Content starts
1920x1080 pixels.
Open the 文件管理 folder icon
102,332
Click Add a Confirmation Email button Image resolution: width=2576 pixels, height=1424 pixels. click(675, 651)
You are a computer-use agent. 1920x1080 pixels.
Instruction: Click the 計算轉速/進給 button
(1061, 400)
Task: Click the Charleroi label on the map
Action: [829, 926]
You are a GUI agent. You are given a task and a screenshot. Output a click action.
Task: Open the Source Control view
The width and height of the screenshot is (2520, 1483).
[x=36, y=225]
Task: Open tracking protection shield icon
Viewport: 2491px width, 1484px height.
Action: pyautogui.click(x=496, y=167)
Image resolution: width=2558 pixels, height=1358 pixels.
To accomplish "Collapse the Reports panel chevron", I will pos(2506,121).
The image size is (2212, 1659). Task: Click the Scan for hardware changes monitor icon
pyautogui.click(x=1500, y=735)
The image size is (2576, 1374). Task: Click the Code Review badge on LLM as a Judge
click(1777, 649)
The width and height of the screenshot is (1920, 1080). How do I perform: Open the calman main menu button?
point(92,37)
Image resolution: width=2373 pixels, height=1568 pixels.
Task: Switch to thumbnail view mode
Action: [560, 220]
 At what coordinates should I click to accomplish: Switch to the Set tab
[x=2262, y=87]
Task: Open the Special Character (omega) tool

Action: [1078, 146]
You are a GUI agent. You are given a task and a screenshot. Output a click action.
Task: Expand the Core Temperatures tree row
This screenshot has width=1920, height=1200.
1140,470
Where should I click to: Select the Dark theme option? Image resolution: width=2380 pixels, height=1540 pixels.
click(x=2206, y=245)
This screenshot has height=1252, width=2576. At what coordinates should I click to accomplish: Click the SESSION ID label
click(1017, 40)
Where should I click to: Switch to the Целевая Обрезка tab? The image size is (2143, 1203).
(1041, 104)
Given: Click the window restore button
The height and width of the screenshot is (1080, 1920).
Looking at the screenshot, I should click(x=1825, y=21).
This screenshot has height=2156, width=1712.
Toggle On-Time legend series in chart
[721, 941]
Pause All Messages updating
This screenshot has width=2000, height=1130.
Content ends
§ **Exercise**
Everything from the line with "The height and" to the end of the listing above is to be set down exactly, both ends included.

§ **Written response**
The height and width of the screenshot is (1080, 1920).
Looking at the screenshot, I should click(x=1825, y=21).
This screenshot has height=2156, width=1712.
Toggle On-Time legend series in chart
[721, 941]
Pause All Messages updating
This screenshot has width=2000, height=1130.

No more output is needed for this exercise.